I’d not focused specifically on explicit references to the present moment or “now” in my previous comparative analysis, although this comes up indirectly on closely-related topics like self-observation (which can only be done in the present moment). So by compiling these tables I hope I’ve highlighted some interesting spiritual trends I’ve touched upon that are worthy of more attention.
I believe these correspondences strongly suggest that Tolle was directly influenced by earlier contemporary writers when it comes to how he presents his teachings about the present moment or now. There are too many instances where the similarities match too closely for all of this to be coincidental, in my opinion. While some of it could be parallel thinking, and some spiritual ideas can no doubt be found in traditional sources in a general sense, I do not think this can realistically explain away all of the correspondences here, which are often far too specific for that. There are too many idiosyncratic ideas and similar statements and phrases that can be traced back to earlier writers.
We also know for a fact that Tolle attended Long’s talks many years before he became a published author. And when it comes to the symbolism of the cross and accessing a “vertical” dimension in the now, Tolle once even mentioned that “a few people have interpreted the Christian cross” in this way, but, for some reason, did not name them.[79]
It looks to me like Tolle is drawing on the work of others; yet, Tolle does not acknowledge any of the authors in these comparisons within his own writing, which is the key issue here.
------------------------
Short task A: In the passage about Tolle and the present moment, transcribe the part that opens with the words containing "I’d not focused" and closes with "of more attention.".
Short task B:
Answer these questions using the passage about Tolle and the present moment:
(i) Whose talks did Tolle attend many years before he became a published author?
(ii) Which closely related topic did the earlier comparative analysis touch on indirectly?
(iii) Whom does Tolle not acknowledge within his own writing?
Short task C: Write the next part of the passage about Tolle and the present moment, picking up after its final sentence.

(Records from a data collection)
------------------------
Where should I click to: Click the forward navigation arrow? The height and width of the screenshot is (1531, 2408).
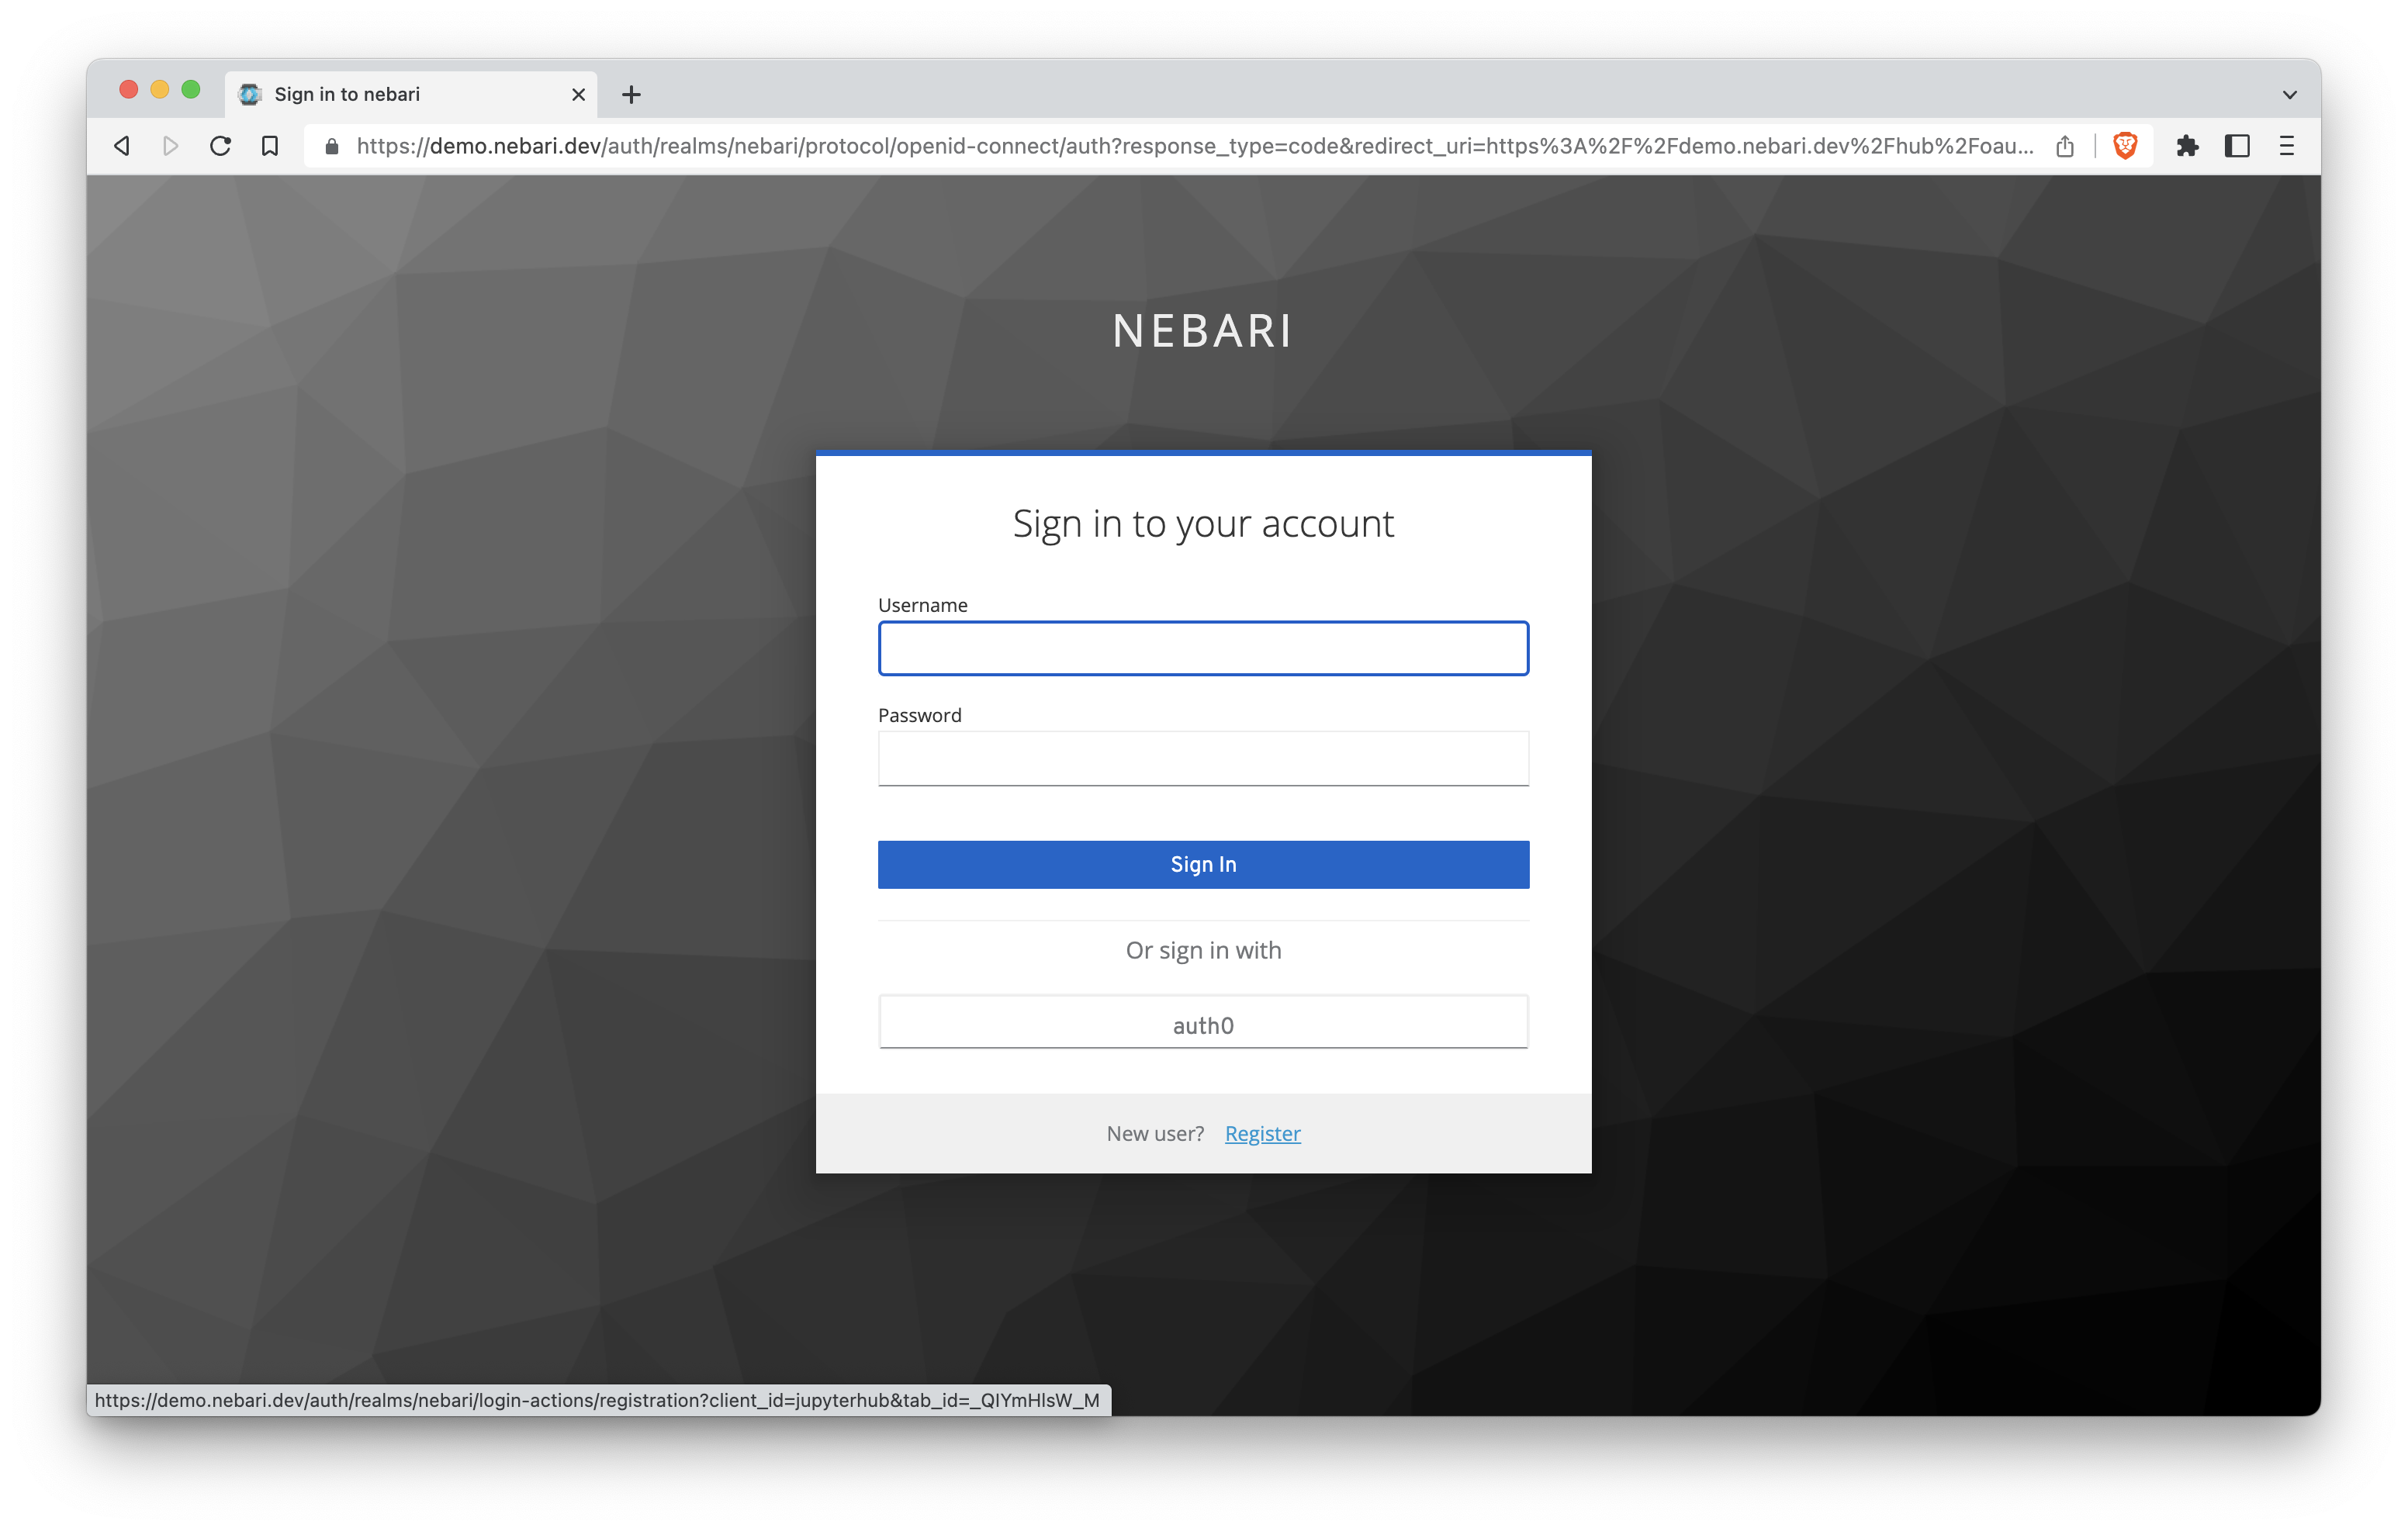coord(170,146)
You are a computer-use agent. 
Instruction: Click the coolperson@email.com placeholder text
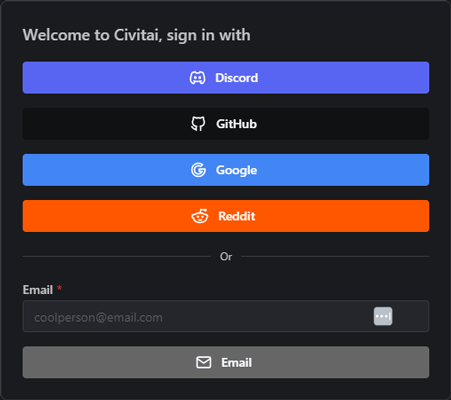coord(98,317)

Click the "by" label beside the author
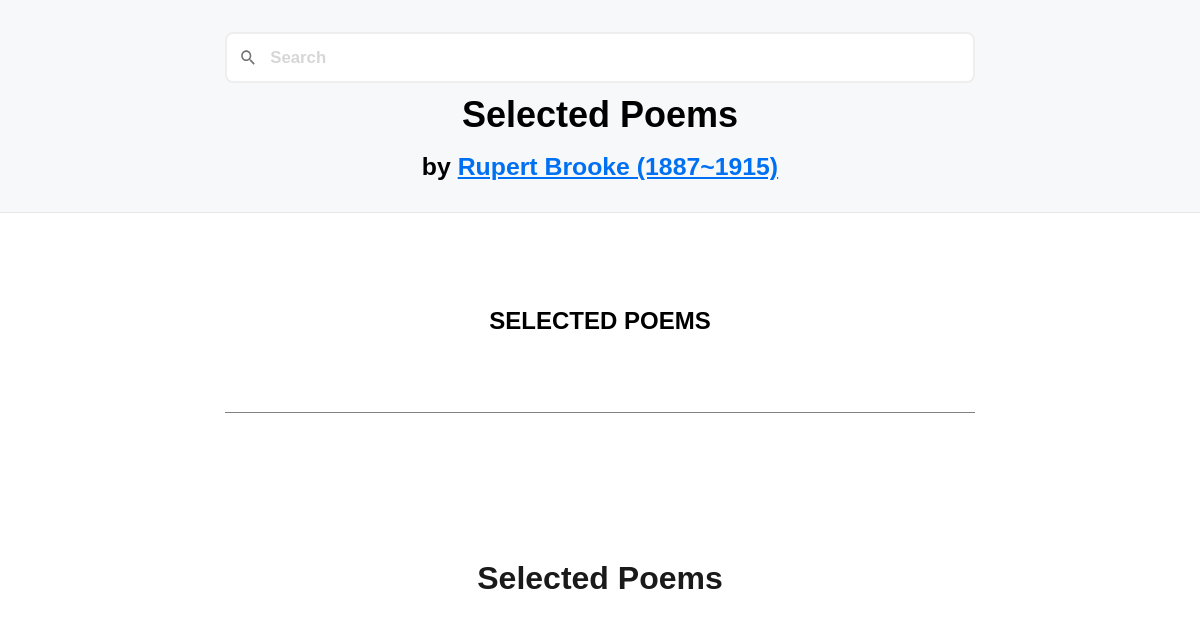coord(436,166)
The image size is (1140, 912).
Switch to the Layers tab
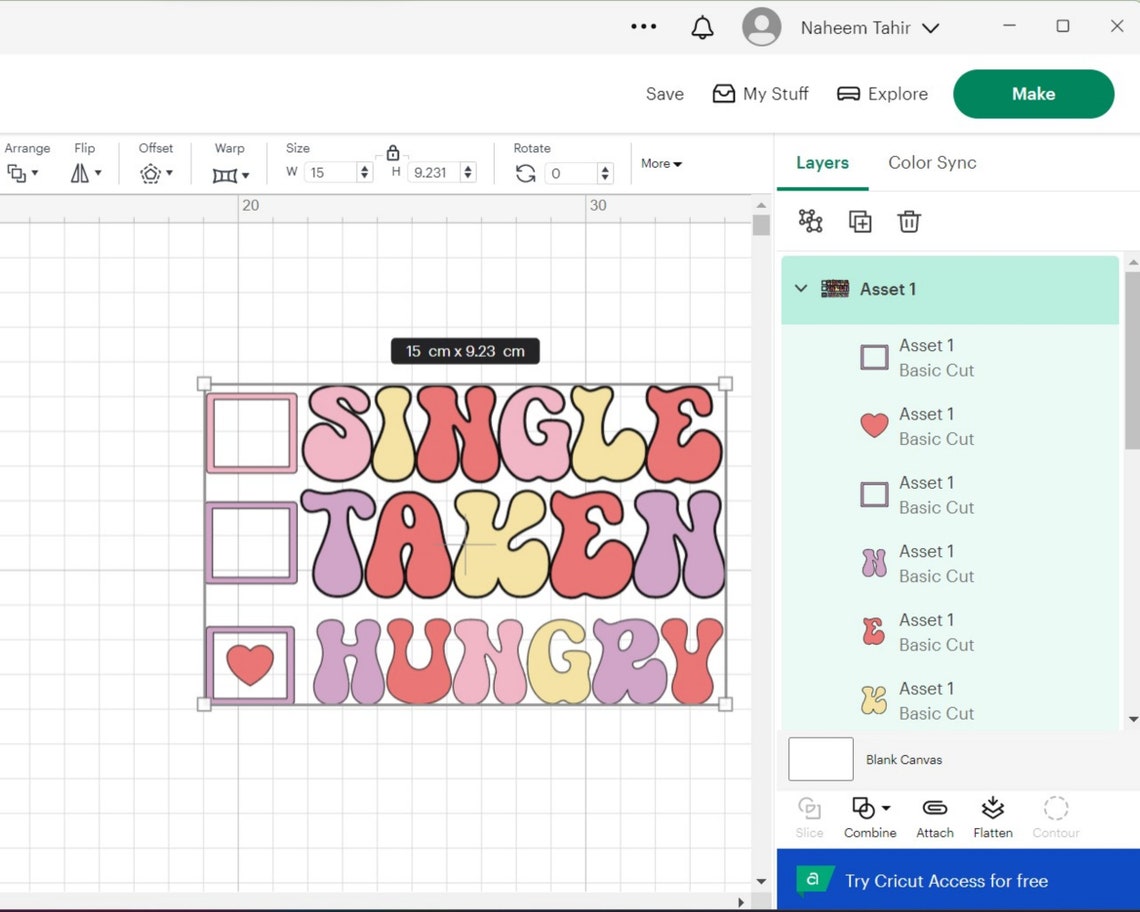point(822,162)
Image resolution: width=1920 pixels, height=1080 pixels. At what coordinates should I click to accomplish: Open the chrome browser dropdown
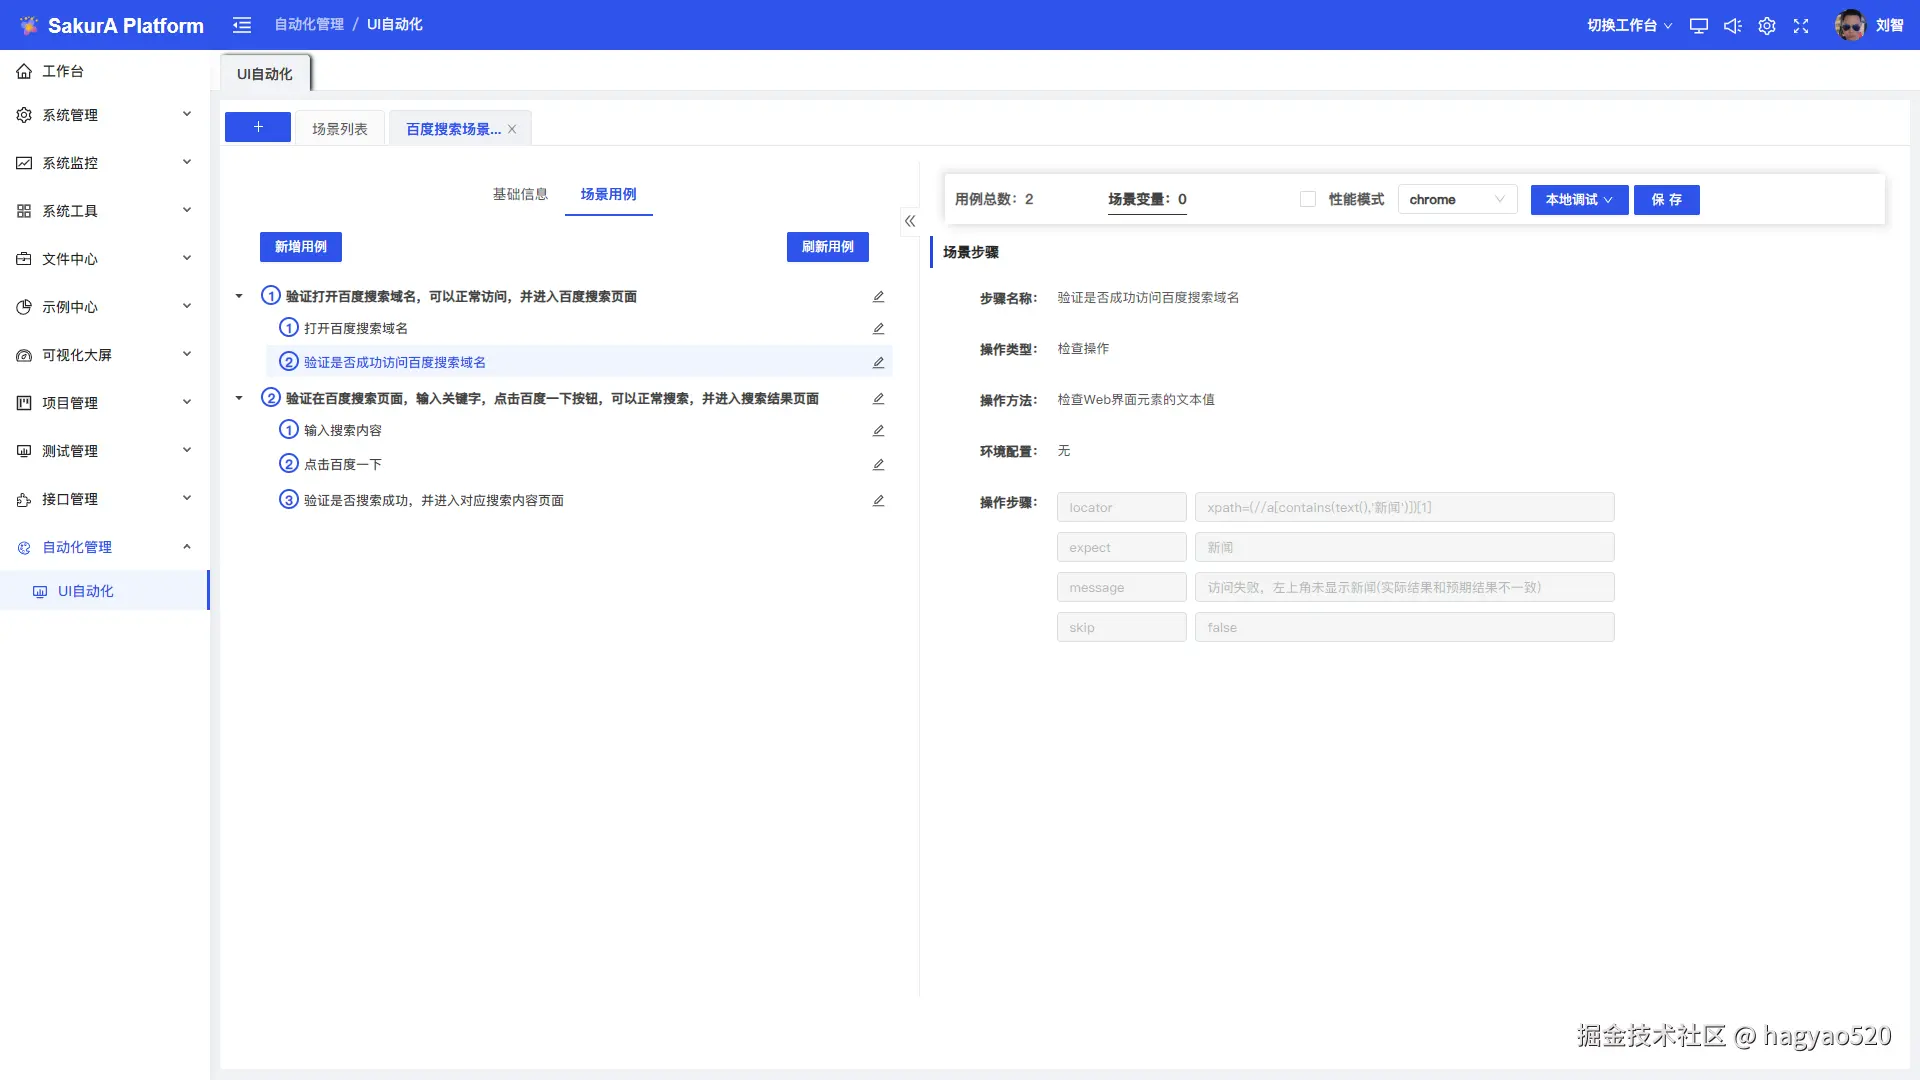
------------------------
Expected output A:
I’d not focused specifically on explicit references to the present moment or “now” in my previous comparative analysis, although this comes up indirectly on closely-related topics like self-observation (which can only be done in the present moment). So by compiling these tables I hope I’ve highlighted some interesting spiritual trends I’ve touched upon that are worthy of more attention.

Expected output B:
(i) Long's talks.
(ii) Self-observation.
(iii) Any of the authors in these comparisons.

Expected output C:
However, I’m only summarising here what I’ve already covered, on these particular topics, in my own personal research: I’m not suggesting it encompasses a complete picture. Tolle may very well have other influences too, and there are other prominent authors, it must be said, who also wrote about the now before Tolle, such as Ram Dass.
While I cannot highlight every particular similarity Tolle’s work shares with prior sources, I do hope to present enough to show there is a hidden history behind many of the ideas and expressions he has popularised.
As I revisit and revise this article in early 2025, I think it is now fair to say I have convincingly shown a fair amount of this “hidden history.” Indeed, the tables in this article alone strongly suggest that Tolle’s teachings owe a lot more to other contemporary authors then we are led to believe. And the many other posts on this site I have since published, featuring comparison tables on various topics, certainly reinforce that view.